→ **RECORDS**:
########################################

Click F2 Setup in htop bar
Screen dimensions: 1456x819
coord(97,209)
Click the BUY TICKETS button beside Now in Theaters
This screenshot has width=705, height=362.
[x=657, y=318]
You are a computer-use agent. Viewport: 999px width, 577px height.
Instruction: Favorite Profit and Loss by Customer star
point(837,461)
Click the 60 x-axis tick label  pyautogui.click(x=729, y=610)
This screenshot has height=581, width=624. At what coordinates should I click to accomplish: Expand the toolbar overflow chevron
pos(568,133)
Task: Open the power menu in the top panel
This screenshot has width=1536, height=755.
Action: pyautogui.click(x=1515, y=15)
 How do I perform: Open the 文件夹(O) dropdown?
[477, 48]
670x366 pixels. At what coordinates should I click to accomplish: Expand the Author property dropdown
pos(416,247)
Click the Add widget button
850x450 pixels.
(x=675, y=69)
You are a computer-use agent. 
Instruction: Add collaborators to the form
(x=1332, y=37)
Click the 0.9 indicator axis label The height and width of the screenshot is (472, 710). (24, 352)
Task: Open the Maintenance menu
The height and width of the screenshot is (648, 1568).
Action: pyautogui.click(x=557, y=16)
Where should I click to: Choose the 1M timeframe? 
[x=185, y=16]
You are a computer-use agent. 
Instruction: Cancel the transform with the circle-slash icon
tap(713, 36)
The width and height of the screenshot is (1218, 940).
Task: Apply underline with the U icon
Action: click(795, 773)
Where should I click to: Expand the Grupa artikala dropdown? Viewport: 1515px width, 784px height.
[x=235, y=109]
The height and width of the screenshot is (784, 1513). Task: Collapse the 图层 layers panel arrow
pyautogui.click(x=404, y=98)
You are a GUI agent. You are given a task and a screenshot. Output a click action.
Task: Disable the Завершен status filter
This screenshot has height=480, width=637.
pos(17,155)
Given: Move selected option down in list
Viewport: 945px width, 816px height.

########################################

→ **DO THIS**:
Copy the lines above word for word, starting at the first line and ending at the line that contains "Click the 0.9", including both.

→ **TASK SOLUTION**:
Click F2 Setup in htop bar
Screen dimensions: 1456x819
coord(97,209)
Click the BUY TICKETS button beside Now in Theaters
This screenshot has width=705, height=362.
[x=657, y=318]
You are a computer-use agent. Viewport: 999px width, 577px height.
Instruction: Favorite Profit and Loss by Customer star
point(837,461)
Click the 60 x-axis tick label  pyautogui.click(x=729, y=610)
This screenshot has height=581, width=624. At what coordinates should I click to accomplish: Expand the toolbar overflow chevron
pos(568,133)
Task: Open the power menu in the top panel
This screenshot has width=1536, height=755.
Action: pyautogui.click(x=1515, y=15)
 How do I perform: Open the 文件夹(O) dropdown?
[477, 48]
670x366 pixels. At what coordinates should I click to accomplish: Expand the Author property dropdown
pos(416,247)
Click the Add widget button
850x450 pixels.
(x=675, y=69)
You are a computer-use agent. 
Instruction: Add collaborators to the form
(x=1332, y=37)
Click the 0.9 indicator axis label The height and width of the screenshot is (472, 710). (24, 352)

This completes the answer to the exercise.